External datasets

Jano examples should be reproducible without committing large datasets to Git. The repository version-controls dataset metadata and download code, while all downloaded files stay local under data/raw/.

The data/ directory is intentionally ignored by Git.

Registry

Dataset metadata lives in datasets/registry.json. Each entry records the source URL, source page, license or terms note, expected local path, task type, time column and suggested target column.

The current registry includes:

  • bike_sharing_hourly for small regression and walk-forward examples.

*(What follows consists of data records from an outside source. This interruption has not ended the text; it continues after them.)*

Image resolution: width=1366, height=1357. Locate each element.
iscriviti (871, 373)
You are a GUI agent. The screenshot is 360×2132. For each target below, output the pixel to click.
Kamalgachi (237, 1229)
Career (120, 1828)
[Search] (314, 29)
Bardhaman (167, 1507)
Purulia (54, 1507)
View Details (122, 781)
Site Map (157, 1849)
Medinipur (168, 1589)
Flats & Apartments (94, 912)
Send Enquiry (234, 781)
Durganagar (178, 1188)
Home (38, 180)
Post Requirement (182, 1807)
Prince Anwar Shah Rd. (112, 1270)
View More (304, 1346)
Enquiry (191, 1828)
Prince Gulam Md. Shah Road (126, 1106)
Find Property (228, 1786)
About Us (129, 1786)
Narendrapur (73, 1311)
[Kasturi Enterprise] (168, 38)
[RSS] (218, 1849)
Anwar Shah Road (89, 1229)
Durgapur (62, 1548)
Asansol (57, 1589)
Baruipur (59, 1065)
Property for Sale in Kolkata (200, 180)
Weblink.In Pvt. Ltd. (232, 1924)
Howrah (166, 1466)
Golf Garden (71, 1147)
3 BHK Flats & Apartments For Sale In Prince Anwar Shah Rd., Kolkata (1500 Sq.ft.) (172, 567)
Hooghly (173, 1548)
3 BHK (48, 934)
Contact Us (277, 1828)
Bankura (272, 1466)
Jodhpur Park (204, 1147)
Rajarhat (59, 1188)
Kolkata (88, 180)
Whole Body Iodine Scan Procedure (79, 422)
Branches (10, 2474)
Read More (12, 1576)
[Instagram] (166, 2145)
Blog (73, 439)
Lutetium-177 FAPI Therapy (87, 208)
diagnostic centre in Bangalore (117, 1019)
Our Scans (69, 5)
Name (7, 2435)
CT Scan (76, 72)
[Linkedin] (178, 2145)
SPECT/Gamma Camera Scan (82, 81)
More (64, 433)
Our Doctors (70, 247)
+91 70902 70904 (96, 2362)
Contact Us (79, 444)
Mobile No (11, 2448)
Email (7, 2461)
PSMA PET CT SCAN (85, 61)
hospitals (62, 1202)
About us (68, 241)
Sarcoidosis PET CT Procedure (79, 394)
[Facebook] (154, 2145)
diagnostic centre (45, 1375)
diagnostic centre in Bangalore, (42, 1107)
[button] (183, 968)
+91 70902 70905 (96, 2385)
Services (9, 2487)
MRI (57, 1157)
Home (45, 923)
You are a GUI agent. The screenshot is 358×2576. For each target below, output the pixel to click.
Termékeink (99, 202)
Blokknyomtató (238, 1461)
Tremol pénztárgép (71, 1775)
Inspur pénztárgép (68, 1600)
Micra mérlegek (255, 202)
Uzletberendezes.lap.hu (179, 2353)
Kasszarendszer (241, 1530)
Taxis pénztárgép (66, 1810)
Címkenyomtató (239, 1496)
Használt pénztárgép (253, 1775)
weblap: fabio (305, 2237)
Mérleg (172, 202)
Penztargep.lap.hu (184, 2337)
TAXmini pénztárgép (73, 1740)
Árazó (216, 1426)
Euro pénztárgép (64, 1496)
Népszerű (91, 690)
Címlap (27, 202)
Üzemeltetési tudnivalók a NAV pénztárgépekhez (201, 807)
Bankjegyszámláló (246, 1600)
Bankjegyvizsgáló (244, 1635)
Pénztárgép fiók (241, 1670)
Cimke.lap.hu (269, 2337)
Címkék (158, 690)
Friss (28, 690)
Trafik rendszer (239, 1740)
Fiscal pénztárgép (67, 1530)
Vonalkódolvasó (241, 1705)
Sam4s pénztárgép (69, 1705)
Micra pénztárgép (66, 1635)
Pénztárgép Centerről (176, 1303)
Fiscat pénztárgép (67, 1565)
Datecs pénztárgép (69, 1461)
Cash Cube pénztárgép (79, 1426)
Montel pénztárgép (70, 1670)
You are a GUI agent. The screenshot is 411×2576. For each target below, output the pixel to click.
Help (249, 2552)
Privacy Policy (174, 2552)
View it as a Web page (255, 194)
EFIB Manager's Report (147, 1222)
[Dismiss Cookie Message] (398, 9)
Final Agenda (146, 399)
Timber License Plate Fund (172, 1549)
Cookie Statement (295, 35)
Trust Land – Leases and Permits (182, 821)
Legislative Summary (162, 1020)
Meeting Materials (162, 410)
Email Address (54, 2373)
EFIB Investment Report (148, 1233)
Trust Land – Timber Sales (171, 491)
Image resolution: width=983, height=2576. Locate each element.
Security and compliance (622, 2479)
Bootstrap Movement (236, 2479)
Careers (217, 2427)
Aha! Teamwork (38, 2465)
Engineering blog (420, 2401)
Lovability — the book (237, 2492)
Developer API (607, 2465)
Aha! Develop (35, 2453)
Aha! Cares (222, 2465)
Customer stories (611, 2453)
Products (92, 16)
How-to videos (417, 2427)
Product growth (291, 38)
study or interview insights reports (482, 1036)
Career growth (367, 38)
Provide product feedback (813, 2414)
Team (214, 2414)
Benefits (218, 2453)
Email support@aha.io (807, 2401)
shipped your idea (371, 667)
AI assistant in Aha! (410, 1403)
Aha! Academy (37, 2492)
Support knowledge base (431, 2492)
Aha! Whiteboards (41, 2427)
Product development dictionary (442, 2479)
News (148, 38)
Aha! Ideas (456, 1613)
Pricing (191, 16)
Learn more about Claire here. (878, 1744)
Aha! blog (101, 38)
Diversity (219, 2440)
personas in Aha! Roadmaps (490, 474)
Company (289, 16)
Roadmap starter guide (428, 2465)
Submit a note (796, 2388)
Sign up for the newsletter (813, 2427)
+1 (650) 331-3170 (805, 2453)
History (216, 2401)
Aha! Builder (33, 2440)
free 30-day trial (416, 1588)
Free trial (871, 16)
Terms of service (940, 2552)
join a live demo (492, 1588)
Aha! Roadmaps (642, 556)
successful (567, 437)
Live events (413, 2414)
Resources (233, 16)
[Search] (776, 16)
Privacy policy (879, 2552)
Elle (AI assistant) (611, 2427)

  • bts_airline_2024_01 for ordinal delay-cost and retraining examples.

  • nyc_tlc_yellow_2024_01 for larger Parquet-based performance examples.

  • household_power for minute-level time-series examples.

Download locally

List available datasets:

python scripts/download_dataset.py --list

Download a dataset without storing it in Git:

python scripts/download_dataset.py bike_sharing_hourly --extract

By default the file is saved below data/raw/. You can override that location:

python scripts/download_dataset.py nyc_tlc_yellow_2024_01 --data-root /tmp/jano-data

Policy

  • Commit metadata, examples and download scripts.

  • Do not commit downloaded CSV, ZIP, Parquet or cache files.

  • Keep notebooks executable by downloading or reading local files from data/raw/.

  • Keep automated tests independent from network access; use synthetic fixtures or mocked local downloads.

  • Mark any future real-data checks as optional or external-data tests.